Very few woodies are made with a blade adjuster, and I seem to come across more infill planes without adjusters as well. No matter. These planes are easily adjusted with just a hammer. With a little practice you may come to prefer them this way.

There are just two tools necessary.

The first is a plane hammer. I have two, one from Dave Anderson at Chester Toolworks. This has an 8 oz weight in brass and Lignum Vitae. Very nice!

I have also made my own version of this, slightly lighter at 7 oz, in brass and an Ebony pad.

The brass side is for tapping on the end of the steel blade. Brass is softer than steel, and so it will not damage (e.g. mushroom) the end of the blade as might a steel hammer. Brass will, however, dent wood and therefore it is preferred that a wooden wedge or wooden side of a body be tapped with a wooden face rather than the brass end.

I have experimented with a number of different hammers, and the above combination is my current preference. I have tried cork, leather and rubber ends in place of wood. None offer the direct feedback that wood provides.

Plane Setting Plate

My plane setting plate is a sheet of 10mm glass epoxied to flat hardwood. I have used a flat hardwood block, as recommended by Terry Gordon (HNT Gordon planes). This works almost as well.

I suspect that some will be concerned that the hard glass may damage the edge of a blade. But it does not do so. This may be due to the smoothness of the glass. However it is the unyielding nature of the glass that is the very reason for its choice.

When setting up a plane, the blade must not be permitted to project beyond the mouth.

It is much easier to adjust the blade outward, that is, increase projection, than to retract the plane blade. One increases projection by tapping on the back edge of the blade with a hammer. One retracts the blade by either tapping on the rear of the plane body with the hammer, or tapping on the nose of the plane (often a plane will have a button placed on the nose for this purpose).

Jack plane by Phil Edwards

The problem encountered with retracting a blade by the above method is that you will loosen the wedge as well, and this comes with the danger that the blade loses its position. On the other hand, when increasing projection, the wedge remains firm, holding the blade in position.

§

Written instruction 1 – Can you set down, word for word, the part of the text on adjusting planes with a hammer that begins at the words "Very few woodies" and stops after "an Ebony pad."?
Written instruction 2 – How would you carry the piece on setting plane blades with a hammer further, picking up right after its final sentence?

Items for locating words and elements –
§

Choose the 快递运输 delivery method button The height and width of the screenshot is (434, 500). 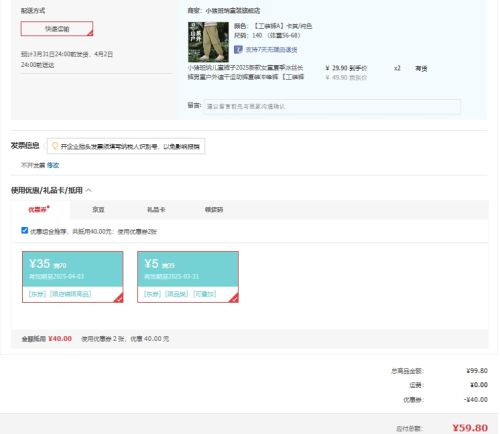[x=57, y=29]
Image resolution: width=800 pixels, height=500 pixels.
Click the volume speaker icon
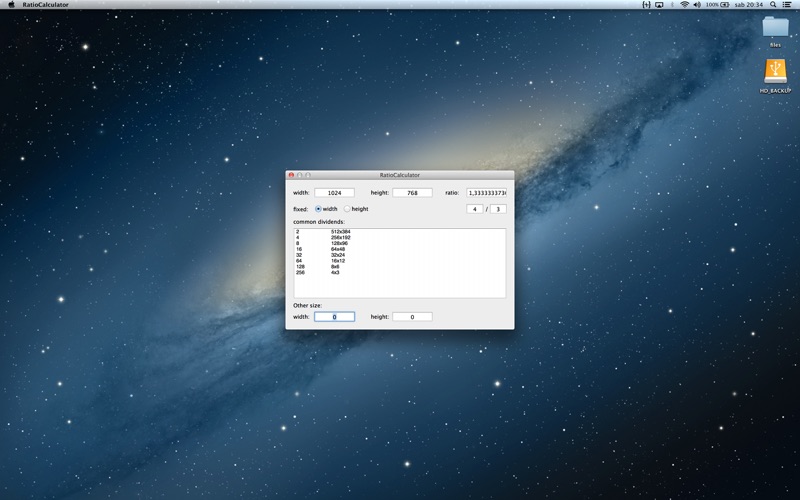point(697,5)
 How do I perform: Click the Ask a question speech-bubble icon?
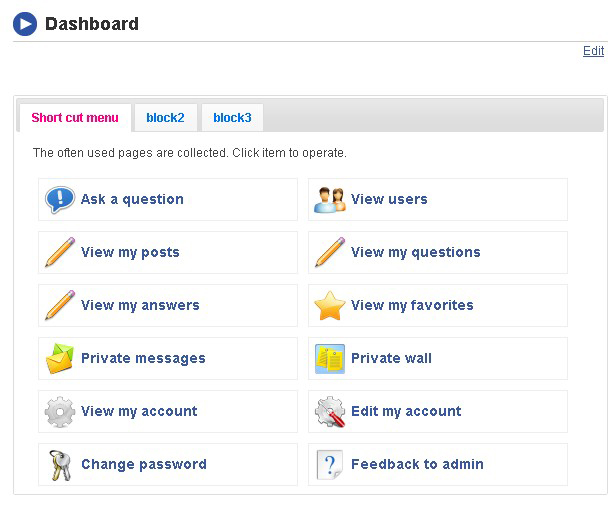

§

Expected answer 1 –
Very few woodies are made with a blade adjuster, and I seem to come across more infill planes without adjusters as well. No matter. These planes are easily adjusted with just a hammer. With a little practice you may come to prefer them this way.

There are just two tools necessary.

The first is a plane hammer. I have two, one from Dave Anderson at Chester Toolworks. This has an 8 oz weight in brass and Lignum Vitae. Very nice!

I have also made my own version of this, slightly lighter at 7 oz, in brass and an Ebony pad.

Expected answer 2 –
Below I have examples of setting up four planes, a traditional short jack with a tapered blade, a parallel bladed Spier infill smoother, a wooden HNT Gordon bevel down smoother, and a bevel up infill smoother. The method is essentially the same for each, although has a few idiosyncrasies that I will describe.

Jack Plane with Tapered Blade

  1. Parts

  2. Tapered blade

  3. Cap Iron assembly (note that I have set this about 1/8” from the end).

  4. Place plane flat on glass plate.

  5. Insert blade so that it lies flush with the glass (hold the plane flat on the glass).

  6. Oops no #6!

  7. Insert the wedge and just push it in with finger pressure. Maintain downward pressure on the body of the plane to keep it flat on the glass.

  8. Tap the wedge to firm it up.

  9. Use your fingers to feel whether the blade is square in the mouth.

  10. If you need to square up the blade, tap either one side of the blade or the other.

  11. To retract the blade, tap the heel.

  12. Shavings!

The HNT Gordon Smoother

  1. Place plane on glass setting plate.

  2. Insert blade and hold it flat against the glass. Because of the cheek design, the blade is loose and will slide down and into the mouth. This must be held in place to avoid the extra, unwanted projection.

  3. Insert wedge and continue to ensure that the blade is still flat against the glass.

  4. Firm up the wedge.

  5. At this point the plane should be set up to take fine shavings.

Spier Infill Smoother

  1. This infill smoother has a parallel blade and cap iron combination, and this is secured with a lever cap.

  2. The mortice for the head of the cap iron bolt.

  3. Place the plane on the setting plate and insert the blade.

  4. With one hand press the plane sole and edge of the blade flat against the glass.

  5. Tighten the lever cap.

  6. Feeling the blade projection with a fingertip, I can tell that there is very slightly more blade on the left side.

  7. If I took a test drive at this point it would take a shaving like this ..

  8. Correct the blade square by tapping the left side to raise it fractionally. Ordinarily, I would not need a test shaving to decide doing this.

  9. The shavings are now centred.

  10. Fine shavings ..

BU Infill Smoother

  1. Plane on setting plate.

  2. Insert blade and hold down flat on the glass.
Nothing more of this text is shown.